WLJ wrote:jackalo626 wrote:Whootsinator wrote:Geissele is releasing a Tavor trigger to go with their Tavor trigger pack. The trigger and trigger pack are different. If you only use the trigger pack, the mechanism breaks cleanly and crisply, but the trigger itself is still the relatively sloppy bullpup Tavor trigger. If you use their trigger pack AND trigger, it removes much of the slop associated with bullpup triggers.
They're also releasing an AK trigger. A Kalashnikov USA AK, with a Geissele trigger? Yes, please and thank you.
Battle rifles shouldn't have 2 lb triggers but that's my opinion.
Agreed
What is sometimes referred to as a bench trigger may not be the best trigger for close in combat. Last thing I want while clearing rooms is the guy behind me to have a hair trigger. I personally have zero issues with the Tavor trigger as it is out of the box. YMMV
Having an opinion is fine and dandy, and Geissele would actually AGREE with both of your opinions... but you're both insinuating things that aren't true. The lightest trigger Geissele makes and recommends for combat use is a two-stage 3.5 pound trigger that they recommend for DMR/SPR roles, and not general use. Their standard (SSA, SD-C, and G2S) general combat use triggers have 4.5 pound pull weights. They aren't exceptionally light, and are in no way unsafe. What they are is very high quality, resulting in a clean, consistent (and therefore predictable) break.

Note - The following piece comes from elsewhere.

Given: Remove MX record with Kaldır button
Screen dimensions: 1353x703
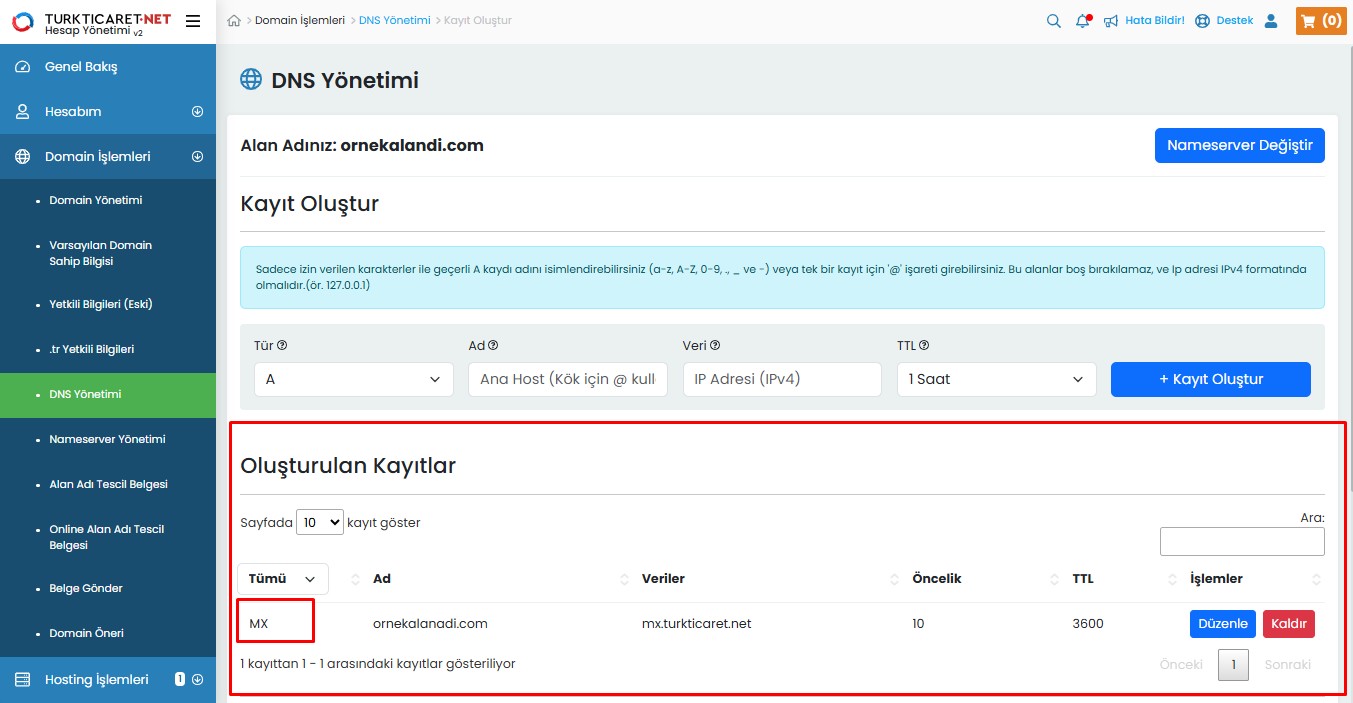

If someone is so fucked up you don't trust them behind you in combat, the solution is actually making them better... not handicapping them with a poor trigger. For your personal use, it is obviously your call to decide whether a trigger upgrade is worth it to you. I plan to have the appropriate Geissele trigger in any AR I own because it makes that much of a difference to me.